My first stop(s) would be all of the little bits of advice which are given for helping get through moments of being stuck on a problem. They mostly seem somewhat obvious, but I suppose the point is that it's not always obvious to students on how to handle being stuck. Just as a side note, it bothers me somewhat that so many words are capitalized. That might be my own fussy little thing, and I need to think more on why that bothers me... But I wonder if I feel like it's a little reductive to imply that there is like this formula of key-worded steps to properly think mathematically. I would however, counter those negative thoughts of mine by saying I think it's actually a great thing to celebrate getting stuck on a problem. It usually doesn't feel too good getting stuck, but we should all instead strive to be excited when faced with a problem requiring some careful and creative thought. Ironically, another stop for me was the "Threaded Pins" problem, which I found frustrating and didn't spend more than a couple minutes looking at because I thought it was a poorly formulated question. Now, it might just be me - I know I can be ignorant of very obvious things - but it was not at all obvious (to me at least) what was meant by a "clockwise gap." So flying in the face of celebrating getting stuck, I decided that spending any more time on that problem was a waste. The other problem I looked at was much easier for me to understand.

The Problem: Rational Divisors
Given that 14/15 divides into 28/3 a whole number of times (10 times), we
might say that 14/15 is a rational divisor of 28/3.
● Find all the rational divisors of 28/3.
● Find all the rational divisors of 1/2, and then find all the numbers that
are rational divisors of both 28/3 and 1/2.
Does it make sense to talk about the greatest common rational divisor of
two fractions, and the lowest common rational multiple of two fractions?

- I started off by working through the example division they gave. The idea was to get a sense of how dividing with fractions results in a whole number.

- Using the "keep change flip" method of dividing fractions, combined with "cross-cancelling," I realized that to get a whole number, the denominators (after the flip) would need to be factors of the numerators (after the flip)

- here I start to try and generalize that idea a little bit, to hopefully find a method to obtain all rational dividers of 28/3.

- I try to be a little bit more clear about the conditions required for a rational number to divide 28/3

- realizing that 3 has infinitely many multiples, it was clear that you could have as many rational divisors as you like. for example: 28/3, 28/6, 28/9, and so on, would all divide 28/3 nicely.

- now trying to answer the question, I set to expressing it as as set of numbers. 

- I saw that it would easy to show the infinitely many answers using a variable, and that it might be nice to include positive and negatives as well.

- I thought that I might be able express the numerators in a more compact manner, maybe with a variable as well, but I felt that this was more clear to simply list all of the possible numerators. especially since, unlike the denominator, there are not infinitely many choices.

- while I had technically solved the first part of the problem, I was still interested in rewriting this idea more generally, mostly for fun.

- I think this could still be refined, probably stated a little bit more cleanly. and in general I don't really like using the "divisible by" symbol. 

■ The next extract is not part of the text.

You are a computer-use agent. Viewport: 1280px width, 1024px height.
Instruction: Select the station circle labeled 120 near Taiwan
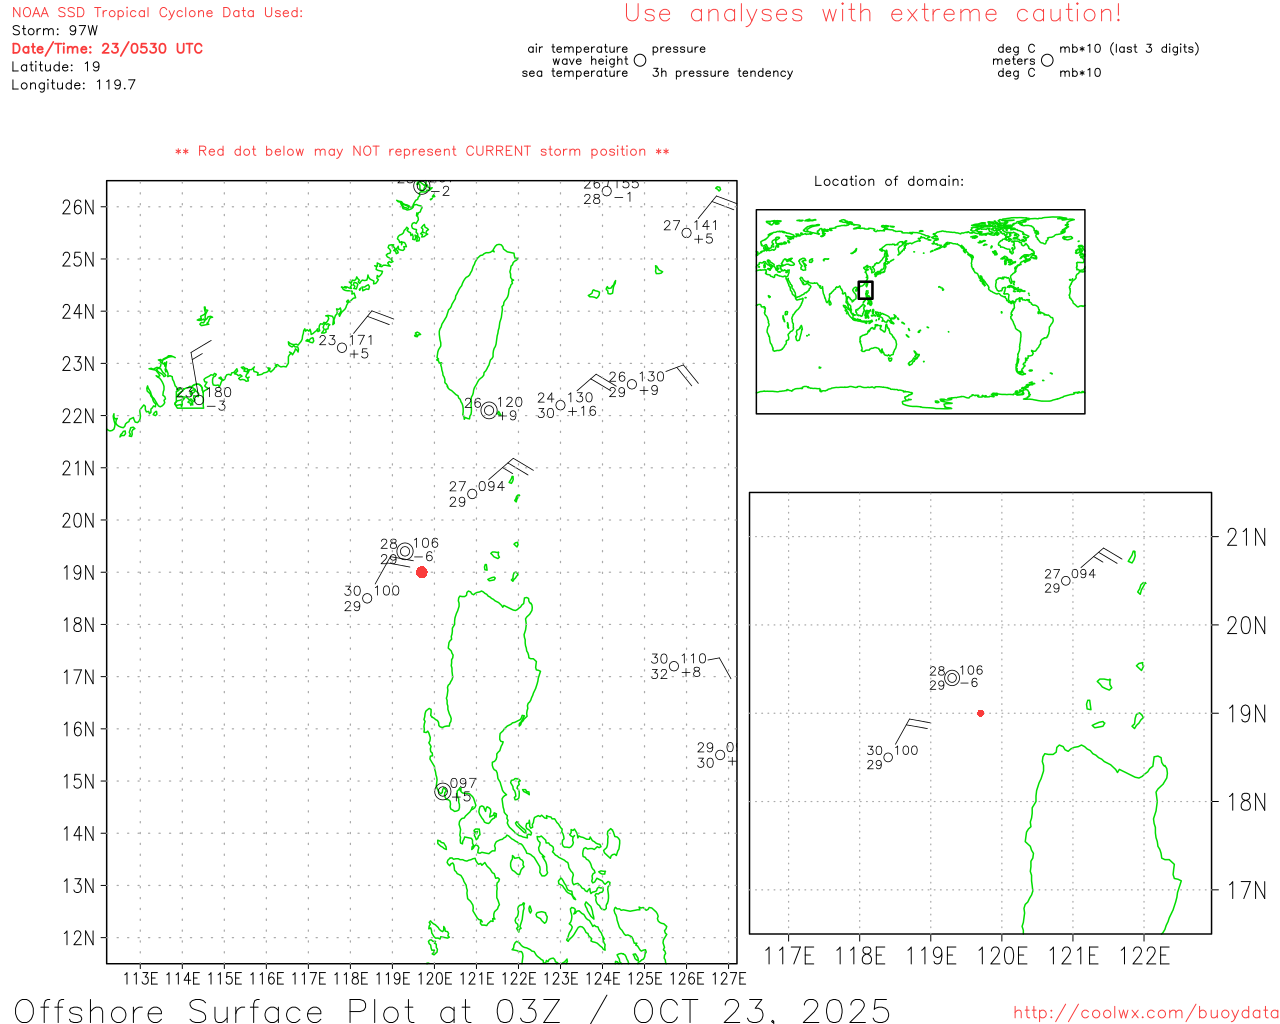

- It seems like it would be more useful to do something like "there exists a factor k for which m = a*k" but I think this gets the point across.

- using the method I had developed earlier, it was relatively simple to apply it to find the set of rational divisors of 1/2

- now looking to find the greatest common divisor, I started by thinking how to find the set of all common divisors.

- referring back to my method, I had a bit of an "Aha" moment, realizing that my conditions work just as well when considering multiple numbers.

- from there I just needed to find the common factors of the numerators, and the common multiples of the denominators. thankfully these were relatively simple.

 

- a key to this for me was knowing that all common multiples of 3 and 2 would be multiples of their least common multiple 6, which made it easy for me to write my answer in a similar looking set. I was enjoying the consistency of that format of answer at this point

- from there, it was straightforward to find the GCD, the only thing I stumbled over for a minute was that a greater denominator would actually correspond to a "lesser" rational number overall.

- this allowed me to realize in general, that to have the greatest possible divisor, we would want to minimize the denominator, but maximize the numerator.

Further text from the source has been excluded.